When government agencies face daunting problems, it’s not uncommon for lawmakers to propose some “solution” that amounts to rearranging the deck chairs on the Titanic — i.e., a pointless bureaucratic revamping that does nothing to address the obvious iceberg. The latest example involves the San Francisco Bay Area’s myriad transit systems.
The problems are hard to miss. Bay Area Rapid Transit has seen its ridership numbers plummet following the COVID-19 disruptions. Ridership has only returned to 43% of pre-pandemic levels, leaving BART with the worst recovery of any big-city transit system in the country. San Francisco’s Muni is struggling too, but has returned to 70% of pre-pandemic levels, according to agency figures. Facing financial Armageddon, both systems (and most others statewide) threatened severe service cutbacks.
Gov. Gavin Newsom and the Legislature’s budget deal this year included a $5.1-billion bailout for local transit to stem the financial bleeding. That included $747 million for the Bay Area’s 27 transit entities.
Some lawmakers recognize the problem, but are focusing on deck chairs instead of root causes. Sen. Alisha Wahab, D-Fremont, this month introduced Senate Bill 397 that directs the existing Metropolitan Transportation Commission to “develop a plan to consolidate all transit agencies” within its region.
“The goal is we need an independent agency to be able to look at, where are the gaps, how can we streamline, how can we make it more efficient?” she told the San Francisco Chronicle. She ran into entrenched resistance. A few days later, she pulled the bill before its first hearing.

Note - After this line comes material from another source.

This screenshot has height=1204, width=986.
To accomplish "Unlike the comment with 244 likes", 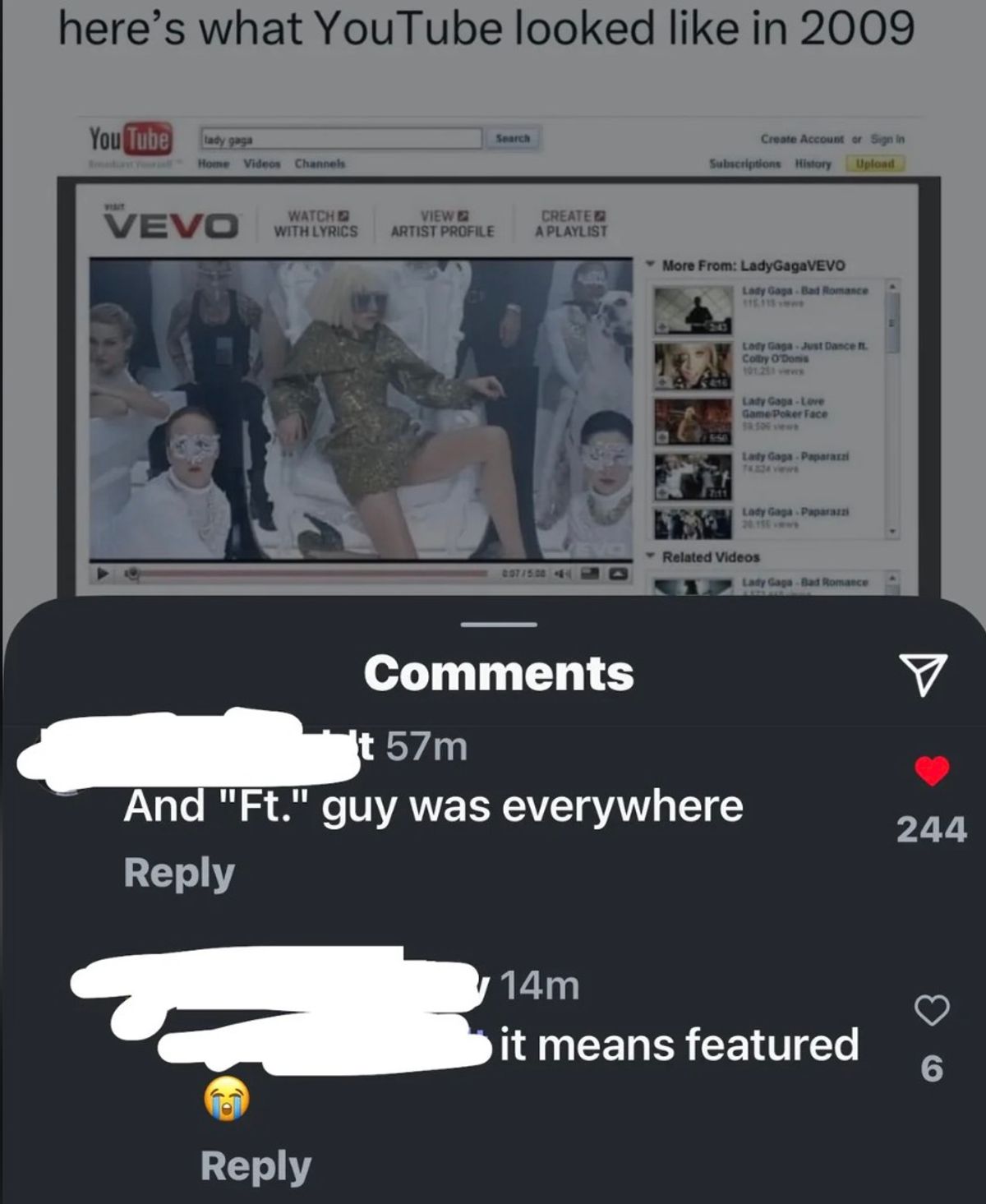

But the idea isn’t going away. The Chronicle explained that transit activists and several MTC commissioners have proposed a ballot measure to promote consolidation. The newspaper references a 2021 report from Seamless Bay Area, which argues for “a network manager … with the mandate and resources to integrate and expand all forms of public transportation.”
Is this the most government approach ever? Create a host of encrusted agencies that do a poor job of providing service and hemorrhage funds thanks to lush union contracts and large staffing for unnecessary departments. Then empower a “czar” to oversee the Byzantine mess.

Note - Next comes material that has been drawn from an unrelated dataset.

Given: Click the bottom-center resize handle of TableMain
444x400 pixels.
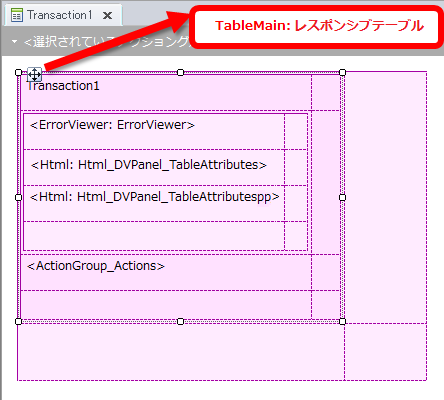Looking at the screenshot, I should pos(180,321).
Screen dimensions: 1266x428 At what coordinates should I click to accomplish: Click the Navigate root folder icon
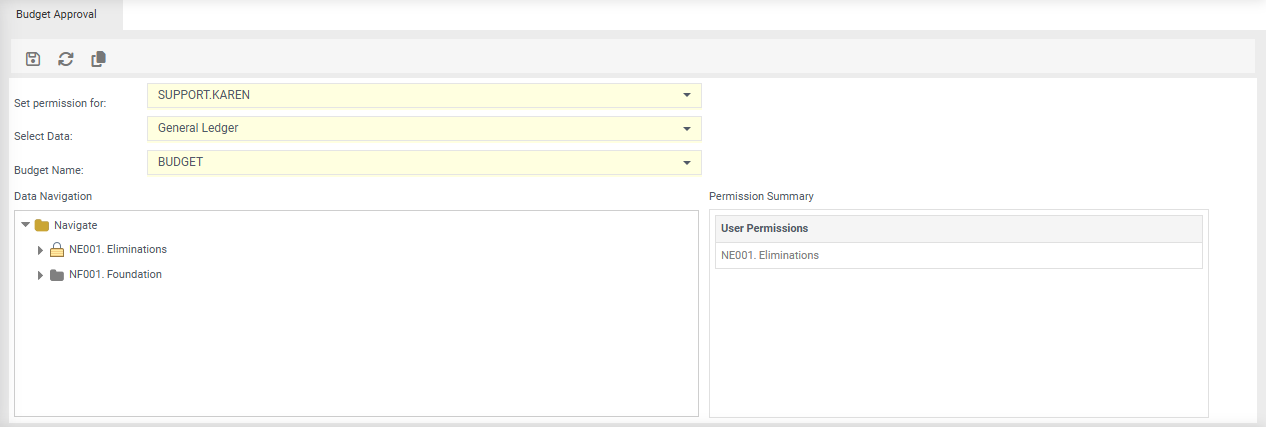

The large number of systems sounds unwieldy, but decentralization is better than having one enormous, even-less-accountable super-agency. As transit consultant Lou Thompson argued last month in San Jose Spotlight, two of the area’s main systems — BART and Caltrain — “are completely different modes of transit.” Uniting them under one umbrella will likely just rearrange the costs while yielding no net savings.
Why not start with the low-hanging fruit? In a May Bay Area Council survey, 45% of area residents said concerns about crime, safety and cleanliness keep them from taking BART more often. Many residents don’t take transit because routes don’t align with their travel plans. We don’t need a new mega-agency to deal with real crime problems, grime, poor scheduling and insufficient bus or train routes.
The survey found 19% of residents don’t take transit because they don’t commute, thus pointing to systemic changes (i.e., remote work) that have affected transit systems built upon a traditional commuting model. That’s not easy to fix; smaller agencies are more in touch with riders and better able to adjust routes or adopt creative approaches such as micro-transit.
Instead of wasting time on a long political battle to create more bureaucratic deck chairs, advocates for better transit should work on the basics — more bus routes, cleaner and safer trains, tighter budgets and better service for residents.
Steven Greenhut is director of the Pacific Research Institute’s Free Cities Center.